Nous retrouvons la même situation pathétique dans une œuvre de Heinrich von Kleist, Penthésilée. Dans cette pièce de théâtre, Penthésilée, reine des Amazones, déclare la guerre aux grecs menés par le Roi Agamemnon, accompagnés d’Ulysse et d’Achille. La loi des Amazones suppose une exclusion nette des hommes. Lorsque des naissances sont nécessaires, leur tradition implique de faire la guerre à un peuple choisi au hasard pour capturer certains hommes qui ont la charge de leur faire des enfants, puis elles les laissent partir. Si de ces unions naissent des hommes, alors ils seront tués ou abandonnés. Par ailleurs, la loi d’Airain suppose que les Amazones ne choisissent pas leurs captifs mais qu’elles doivent d’abord vaincre leurs « fiancés » avant de s’unir avec eux. C’est dans ce contexte qu’Achille et Penthésilée se rencontrent et tombent amoureux l’un de l’autre. Sa mère Otrere lui avait prédit sur son lit de mort cet amour fou.

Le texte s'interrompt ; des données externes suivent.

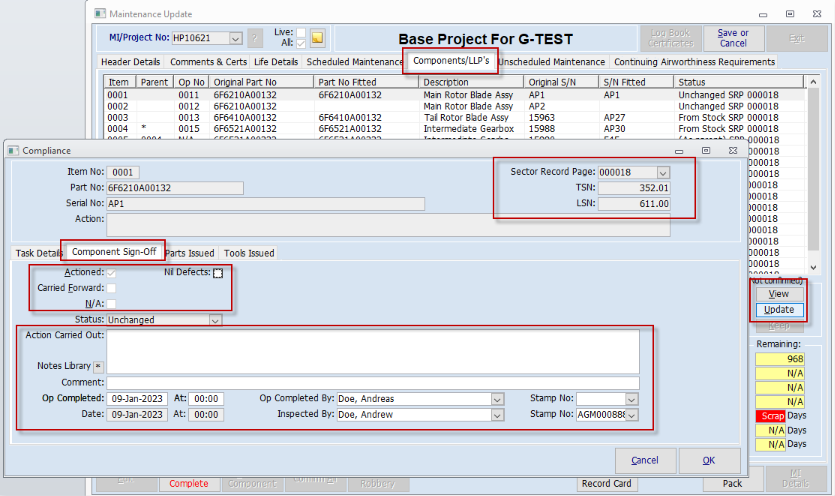The height and width of the screenshot is (496, 835).
Task: Click the Action Carried Out text field
Action: pyautogui.click(x=373, y=352)
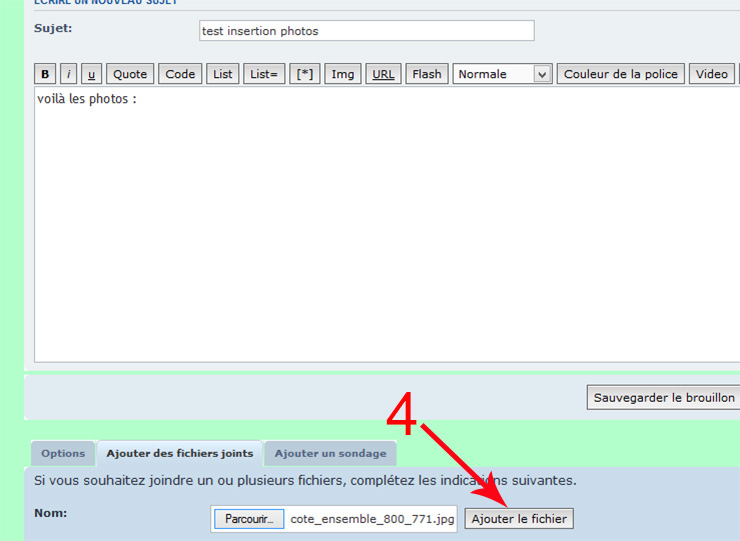Insert ordered list with List= button
The image size is (740, 541).
(x=264, y=74)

Un revirement inattendu renverse cet amour fou en une rage déchaînée digne des ménades. Dans un état de conscience modifiée, Penthésilée vient à la rencontre de son amant maudit et contrairement à ce qui peut être attendu d’une femme amoureuse, elle le pourfend d’une flèche dans le cou et elle ne s’arrête pas là : « Il se relève dans un râle et tombe et se relève encore et veut s’enfuir. Mais, hardi ! crie-t-elle : Tigris ! Hardi, Leäne ! Hardi, Sphink, Mélampus ! Dirké ! hardi Hyrkaon ! Et elle se rue – se rue avec toute la meute, ô Diane ! Sur lui, et le tire – le tire par le cimier comme une chienne parmi les chiens, l’un le saisit à la poitrine, l’autre à la nuque et le jette au sol qui tremble de sa chute ! Lui qui se traîne dans la pourpre de son sang, touche sa douce joue et l’appelle : Penthésilée ! Ma fiancée ! Que fais-tu ? Est-ce là la fête des roses que tu m’avais promise ? » (Kleist, 1998, p. 117).

Les derniers appels à la raison proférés par Achille et par Panthée, échouent puisqu’ils ne peuvent être reconnus. D’un côté, une mère tue son enfant tandis que de l’autre, une femme aimante tue son fiancé. Ce tableau final dans l’œuvre de Kleist s’organise autour du dispositif utilisé par Euripide pour évoquer dans un second récit (par la bouche d’un garde) le démembrement auquel avait été voué le roi Panthée.

Ces considérations littéraires et mythologiques permettent de mettre en évidence une difficulté à intégrer une nécessaire « différence de soi à soi » qui peut faire écho à la problématique de notre patient. Aulagnier (1979) explique que le maintien du « Je » dans le temps et l’investissement d’un temps futur précaire

nécessite la possibilité qu’il puisse devenir Autre, en s’altérant et en acceptant de se découvrir différent de celui qu’il était et de celui qu’il est dans l’actualité du moment présent. Mais comment opérer cette synthèse lorsque Damoclès découvre par le témoignage cette part qu’il avait beaucoup de peine à reconnaître comme étant la sienne ? Un écart intolérable surgit entre la manière dont il se pense et ses actes contraires à ses idéaux.